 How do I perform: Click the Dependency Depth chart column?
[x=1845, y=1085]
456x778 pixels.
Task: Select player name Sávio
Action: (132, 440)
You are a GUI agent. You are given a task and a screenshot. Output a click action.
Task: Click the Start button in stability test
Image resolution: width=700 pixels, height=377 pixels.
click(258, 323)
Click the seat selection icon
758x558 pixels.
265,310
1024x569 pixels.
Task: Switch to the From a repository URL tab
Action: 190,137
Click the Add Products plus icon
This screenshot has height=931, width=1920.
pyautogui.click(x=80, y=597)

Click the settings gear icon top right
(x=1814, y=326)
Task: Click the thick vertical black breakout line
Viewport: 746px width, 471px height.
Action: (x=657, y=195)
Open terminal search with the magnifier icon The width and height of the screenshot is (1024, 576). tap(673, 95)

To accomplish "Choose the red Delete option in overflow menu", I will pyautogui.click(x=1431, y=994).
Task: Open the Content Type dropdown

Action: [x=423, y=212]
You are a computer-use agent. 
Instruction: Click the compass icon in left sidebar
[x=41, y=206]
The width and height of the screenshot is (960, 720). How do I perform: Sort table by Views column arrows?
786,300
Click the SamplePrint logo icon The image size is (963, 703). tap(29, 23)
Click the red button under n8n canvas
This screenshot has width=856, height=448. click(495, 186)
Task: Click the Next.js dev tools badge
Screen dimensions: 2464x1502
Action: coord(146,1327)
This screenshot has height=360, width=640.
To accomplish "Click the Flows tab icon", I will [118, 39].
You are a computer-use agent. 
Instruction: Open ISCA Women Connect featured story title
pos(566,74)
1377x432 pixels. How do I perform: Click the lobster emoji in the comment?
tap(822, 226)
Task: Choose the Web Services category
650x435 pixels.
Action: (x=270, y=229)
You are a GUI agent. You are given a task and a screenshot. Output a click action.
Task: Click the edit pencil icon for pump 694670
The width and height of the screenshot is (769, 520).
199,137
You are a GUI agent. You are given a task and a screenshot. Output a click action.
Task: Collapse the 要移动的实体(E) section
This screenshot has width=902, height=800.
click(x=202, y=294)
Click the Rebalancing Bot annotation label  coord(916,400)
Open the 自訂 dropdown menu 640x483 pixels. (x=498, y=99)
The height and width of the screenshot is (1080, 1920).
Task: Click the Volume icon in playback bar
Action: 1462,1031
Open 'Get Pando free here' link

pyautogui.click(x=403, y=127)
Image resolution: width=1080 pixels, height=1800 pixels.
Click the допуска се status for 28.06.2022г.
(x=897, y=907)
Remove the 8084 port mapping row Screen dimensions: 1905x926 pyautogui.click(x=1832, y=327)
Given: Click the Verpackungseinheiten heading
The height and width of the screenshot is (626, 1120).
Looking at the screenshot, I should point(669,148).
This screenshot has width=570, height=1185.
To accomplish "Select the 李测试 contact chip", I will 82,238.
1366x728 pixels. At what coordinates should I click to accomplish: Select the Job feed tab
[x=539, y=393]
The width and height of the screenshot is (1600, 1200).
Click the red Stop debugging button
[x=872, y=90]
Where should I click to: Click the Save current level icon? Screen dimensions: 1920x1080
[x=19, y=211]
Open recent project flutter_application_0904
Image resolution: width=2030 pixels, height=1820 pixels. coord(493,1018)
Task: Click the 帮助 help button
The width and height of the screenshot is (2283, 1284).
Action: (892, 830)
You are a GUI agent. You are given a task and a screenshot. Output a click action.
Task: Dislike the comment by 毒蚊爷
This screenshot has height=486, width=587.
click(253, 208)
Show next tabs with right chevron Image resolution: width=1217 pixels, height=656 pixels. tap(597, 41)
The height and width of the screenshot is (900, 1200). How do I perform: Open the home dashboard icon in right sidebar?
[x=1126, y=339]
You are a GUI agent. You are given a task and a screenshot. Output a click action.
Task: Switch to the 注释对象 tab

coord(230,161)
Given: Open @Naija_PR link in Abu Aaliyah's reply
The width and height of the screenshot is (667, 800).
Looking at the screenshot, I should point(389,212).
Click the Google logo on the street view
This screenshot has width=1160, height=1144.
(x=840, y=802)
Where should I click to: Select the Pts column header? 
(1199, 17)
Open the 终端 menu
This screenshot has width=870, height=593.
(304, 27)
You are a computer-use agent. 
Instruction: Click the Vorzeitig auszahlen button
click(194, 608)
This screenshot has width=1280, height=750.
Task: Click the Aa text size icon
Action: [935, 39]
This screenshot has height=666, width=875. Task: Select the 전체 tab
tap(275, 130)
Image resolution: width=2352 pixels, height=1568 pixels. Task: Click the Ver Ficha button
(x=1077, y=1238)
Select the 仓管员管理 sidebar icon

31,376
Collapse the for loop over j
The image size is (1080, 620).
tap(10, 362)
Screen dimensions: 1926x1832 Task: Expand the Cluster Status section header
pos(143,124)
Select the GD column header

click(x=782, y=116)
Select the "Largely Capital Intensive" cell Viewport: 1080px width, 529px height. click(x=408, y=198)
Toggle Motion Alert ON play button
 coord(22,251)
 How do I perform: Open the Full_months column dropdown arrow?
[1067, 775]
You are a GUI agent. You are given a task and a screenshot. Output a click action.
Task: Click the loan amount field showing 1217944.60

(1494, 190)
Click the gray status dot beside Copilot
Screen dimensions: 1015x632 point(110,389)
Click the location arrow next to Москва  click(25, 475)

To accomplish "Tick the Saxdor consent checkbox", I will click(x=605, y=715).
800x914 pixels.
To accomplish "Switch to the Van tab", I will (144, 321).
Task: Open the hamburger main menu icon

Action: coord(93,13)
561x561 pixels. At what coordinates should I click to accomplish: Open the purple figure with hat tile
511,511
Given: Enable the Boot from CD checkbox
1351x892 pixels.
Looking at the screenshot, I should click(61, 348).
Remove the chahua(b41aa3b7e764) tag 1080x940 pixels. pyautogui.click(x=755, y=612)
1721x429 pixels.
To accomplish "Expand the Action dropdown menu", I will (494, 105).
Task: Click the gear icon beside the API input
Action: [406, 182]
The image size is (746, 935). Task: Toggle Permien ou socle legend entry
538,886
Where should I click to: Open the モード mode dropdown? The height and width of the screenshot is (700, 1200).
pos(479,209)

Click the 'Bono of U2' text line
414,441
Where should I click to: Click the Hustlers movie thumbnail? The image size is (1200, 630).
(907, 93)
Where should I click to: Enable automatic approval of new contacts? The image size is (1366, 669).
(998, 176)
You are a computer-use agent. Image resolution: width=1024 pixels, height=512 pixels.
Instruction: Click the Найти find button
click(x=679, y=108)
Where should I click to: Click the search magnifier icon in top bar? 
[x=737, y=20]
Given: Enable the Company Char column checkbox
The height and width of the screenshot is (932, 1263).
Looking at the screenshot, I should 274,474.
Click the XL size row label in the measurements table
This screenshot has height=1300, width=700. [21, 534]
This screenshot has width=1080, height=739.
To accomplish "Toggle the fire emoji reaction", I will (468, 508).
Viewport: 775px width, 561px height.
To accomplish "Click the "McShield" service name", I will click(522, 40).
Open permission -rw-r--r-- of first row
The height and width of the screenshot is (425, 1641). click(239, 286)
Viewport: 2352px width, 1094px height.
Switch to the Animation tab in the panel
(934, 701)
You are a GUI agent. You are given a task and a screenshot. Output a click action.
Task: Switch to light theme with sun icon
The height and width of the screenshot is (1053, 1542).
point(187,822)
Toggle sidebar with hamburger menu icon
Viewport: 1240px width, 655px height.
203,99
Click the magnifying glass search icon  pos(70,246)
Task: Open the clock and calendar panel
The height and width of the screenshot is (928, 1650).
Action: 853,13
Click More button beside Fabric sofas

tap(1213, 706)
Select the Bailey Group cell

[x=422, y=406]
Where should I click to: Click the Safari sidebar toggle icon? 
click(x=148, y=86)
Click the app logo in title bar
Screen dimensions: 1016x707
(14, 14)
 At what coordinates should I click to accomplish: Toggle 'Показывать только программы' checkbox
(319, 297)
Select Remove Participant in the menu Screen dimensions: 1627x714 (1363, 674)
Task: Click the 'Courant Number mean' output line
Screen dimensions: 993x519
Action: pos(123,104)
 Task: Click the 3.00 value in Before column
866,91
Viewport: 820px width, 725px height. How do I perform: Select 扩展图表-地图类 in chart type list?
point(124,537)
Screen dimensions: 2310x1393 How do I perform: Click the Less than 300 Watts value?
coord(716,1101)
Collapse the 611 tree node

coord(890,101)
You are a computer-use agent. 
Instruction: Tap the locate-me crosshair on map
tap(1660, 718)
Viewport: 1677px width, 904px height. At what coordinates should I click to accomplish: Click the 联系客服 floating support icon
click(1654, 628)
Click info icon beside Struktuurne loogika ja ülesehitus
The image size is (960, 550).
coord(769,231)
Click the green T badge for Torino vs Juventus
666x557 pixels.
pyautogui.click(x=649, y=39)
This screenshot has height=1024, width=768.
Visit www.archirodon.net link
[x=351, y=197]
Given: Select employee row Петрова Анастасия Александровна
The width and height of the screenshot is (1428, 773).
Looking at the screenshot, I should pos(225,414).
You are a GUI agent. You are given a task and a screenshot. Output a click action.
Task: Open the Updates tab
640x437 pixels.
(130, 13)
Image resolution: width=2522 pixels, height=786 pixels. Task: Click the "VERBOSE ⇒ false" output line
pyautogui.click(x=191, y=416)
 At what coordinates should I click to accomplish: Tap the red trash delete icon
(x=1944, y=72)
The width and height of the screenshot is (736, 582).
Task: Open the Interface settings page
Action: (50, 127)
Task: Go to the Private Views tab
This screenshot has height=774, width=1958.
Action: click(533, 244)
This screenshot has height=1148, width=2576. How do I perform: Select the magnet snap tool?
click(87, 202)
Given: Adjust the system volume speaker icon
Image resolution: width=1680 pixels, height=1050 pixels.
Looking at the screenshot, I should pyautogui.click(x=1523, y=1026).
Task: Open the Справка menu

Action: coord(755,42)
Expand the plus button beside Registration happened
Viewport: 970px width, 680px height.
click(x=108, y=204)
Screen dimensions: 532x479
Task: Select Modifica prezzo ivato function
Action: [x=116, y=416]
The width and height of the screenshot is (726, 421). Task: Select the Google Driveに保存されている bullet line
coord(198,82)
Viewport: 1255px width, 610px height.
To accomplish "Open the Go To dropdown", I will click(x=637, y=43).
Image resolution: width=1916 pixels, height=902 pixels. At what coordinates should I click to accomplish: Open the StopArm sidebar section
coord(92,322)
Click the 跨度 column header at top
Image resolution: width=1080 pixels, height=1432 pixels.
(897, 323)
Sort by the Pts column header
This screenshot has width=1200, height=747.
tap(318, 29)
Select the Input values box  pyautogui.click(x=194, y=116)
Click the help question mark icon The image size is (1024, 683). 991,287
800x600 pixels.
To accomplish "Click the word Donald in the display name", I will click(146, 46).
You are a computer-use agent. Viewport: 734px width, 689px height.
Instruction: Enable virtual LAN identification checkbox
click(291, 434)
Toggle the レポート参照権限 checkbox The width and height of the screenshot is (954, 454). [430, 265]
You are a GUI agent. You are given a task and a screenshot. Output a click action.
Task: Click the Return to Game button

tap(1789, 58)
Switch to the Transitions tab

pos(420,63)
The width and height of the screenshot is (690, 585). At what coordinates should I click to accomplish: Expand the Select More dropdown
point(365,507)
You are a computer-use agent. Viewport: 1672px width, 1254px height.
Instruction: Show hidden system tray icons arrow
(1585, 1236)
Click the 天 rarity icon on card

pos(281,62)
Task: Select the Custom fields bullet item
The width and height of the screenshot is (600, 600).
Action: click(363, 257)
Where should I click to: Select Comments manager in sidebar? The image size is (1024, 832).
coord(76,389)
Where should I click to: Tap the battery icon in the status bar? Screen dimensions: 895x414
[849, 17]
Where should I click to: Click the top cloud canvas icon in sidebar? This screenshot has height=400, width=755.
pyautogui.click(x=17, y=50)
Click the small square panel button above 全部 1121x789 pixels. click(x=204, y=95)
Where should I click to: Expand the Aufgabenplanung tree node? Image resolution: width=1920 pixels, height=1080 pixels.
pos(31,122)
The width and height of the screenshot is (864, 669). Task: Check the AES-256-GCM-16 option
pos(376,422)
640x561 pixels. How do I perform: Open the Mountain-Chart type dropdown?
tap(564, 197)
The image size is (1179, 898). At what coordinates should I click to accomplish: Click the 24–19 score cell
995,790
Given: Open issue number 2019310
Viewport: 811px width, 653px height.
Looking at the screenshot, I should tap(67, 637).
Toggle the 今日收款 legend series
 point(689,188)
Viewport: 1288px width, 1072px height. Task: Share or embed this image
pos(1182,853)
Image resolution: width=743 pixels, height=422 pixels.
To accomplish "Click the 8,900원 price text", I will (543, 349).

* [WRITTEN EXERCISE]
Gather each line of the items above that contains the word "header", and copy those lines in full.

* [TASK SOLUTION]
Where should I click to: Select the Pts column header? 
Screen dimensions: 1926x1832 Task: Expand the Cluster Status section header
Select the GD column header
Click the 跨度 column header at top
Sort by the Pts column header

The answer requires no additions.